Initially, they faced criticism from extended family who believed a mother’s place was “with the baby.” Aarav was even mocked by some friends. But they held firm, supported each other emotionally, and eventually earned respect for prioritizing what worked for them over what was expected by others.
Their story is not unique—but it highlights the courage required to break free from stereotypes and build a partnership based on choice and trust.
Moving Forward: What Can We Do?
As individuals and as a society, we can take steps to dismantle gender stereotypes in relationships:
Reflect on our own beliefs. Ask: Are my expectations of my partner based on their gender or their actual needs and preferences?
Challenge casual assumptions. Avoid reinforcing roles with comments like, “Men don’t cook,” or “Women are naturally better caregivers.”

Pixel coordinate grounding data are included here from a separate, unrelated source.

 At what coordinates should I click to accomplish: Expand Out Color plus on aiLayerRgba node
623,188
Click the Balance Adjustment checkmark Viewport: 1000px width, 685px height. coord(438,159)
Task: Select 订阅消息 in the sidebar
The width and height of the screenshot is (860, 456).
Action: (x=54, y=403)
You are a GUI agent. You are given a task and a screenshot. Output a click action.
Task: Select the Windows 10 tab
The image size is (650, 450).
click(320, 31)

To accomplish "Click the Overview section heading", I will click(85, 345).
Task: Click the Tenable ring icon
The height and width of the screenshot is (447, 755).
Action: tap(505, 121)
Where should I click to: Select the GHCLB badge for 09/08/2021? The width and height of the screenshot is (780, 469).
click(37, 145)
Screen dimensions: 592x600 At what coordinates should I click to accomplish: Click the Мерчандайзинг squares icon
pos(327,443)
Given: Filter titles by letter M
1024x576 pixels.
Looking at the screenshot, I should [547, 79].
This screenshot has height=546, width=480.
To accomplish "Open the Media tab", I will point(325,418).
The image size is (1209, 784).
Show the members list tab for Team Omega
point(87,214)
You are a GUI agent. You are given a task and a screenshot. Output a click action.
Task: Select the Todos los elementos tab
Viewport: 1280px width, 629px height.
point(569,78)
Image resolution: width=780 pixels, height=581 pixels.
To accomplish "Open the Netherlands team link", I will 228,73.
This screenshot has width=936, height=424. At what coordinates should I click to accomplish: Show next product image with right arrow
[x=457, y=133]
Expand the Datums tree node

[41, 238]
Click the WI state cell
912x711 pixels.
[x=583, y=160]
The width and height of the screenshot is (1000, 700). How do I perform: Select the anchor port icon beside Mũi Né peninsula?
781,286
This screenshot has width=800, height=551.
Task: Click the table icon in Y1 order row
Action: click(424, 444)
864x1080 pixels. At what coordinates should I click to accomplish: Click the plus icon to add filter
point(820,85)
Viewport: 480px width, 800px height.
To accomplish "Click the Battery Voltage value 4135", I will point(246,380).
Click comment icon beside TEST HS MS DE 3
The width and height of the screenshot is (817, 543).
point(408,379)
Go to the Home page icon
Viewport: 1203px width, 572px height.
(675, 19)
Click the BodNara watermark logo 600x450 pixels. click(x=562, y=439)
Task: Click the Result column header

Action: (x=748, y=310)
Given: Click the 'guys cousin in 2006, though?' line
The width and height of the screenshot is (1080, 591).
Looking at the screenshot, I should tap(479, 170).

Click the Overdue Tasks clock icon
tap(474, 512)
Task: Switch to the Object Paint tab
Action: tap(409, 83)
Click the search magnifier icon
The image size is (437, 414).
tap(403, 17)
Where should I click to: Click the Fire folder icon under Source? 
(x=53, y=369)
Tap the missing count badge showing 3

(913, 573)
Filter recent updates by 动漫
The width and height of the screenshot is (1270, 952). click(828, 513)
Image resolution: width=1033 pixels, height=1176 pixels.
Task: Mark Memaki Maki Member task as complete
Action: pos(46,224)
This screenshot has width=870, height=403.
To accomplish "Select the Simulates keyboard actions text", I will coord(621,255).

Educate and engage. Normalize conversations about shared labor, emotional health, and equity in relationships.
Model equity. Whether in families, schools, or workplaces, showing balanced roles makes a powerful impact.
Support each other. Acknowledge the pressure both men and women face in living up to expectations. Empathy can be more transformative than criticism.
Modern relationships are not about reversing roles they’re about rewriting the script. When couples move beyond stereotypes and expectations, they create space for genuine partnership, deeper connection, and shared growth. As gender roles continue to evolve, the key lies in listening, learning, and loving beyond the limits of tradition.
Let’s build a world where couples are free to define their roles—not based on gender, but on what brings balance, respect, and joy to their relationship.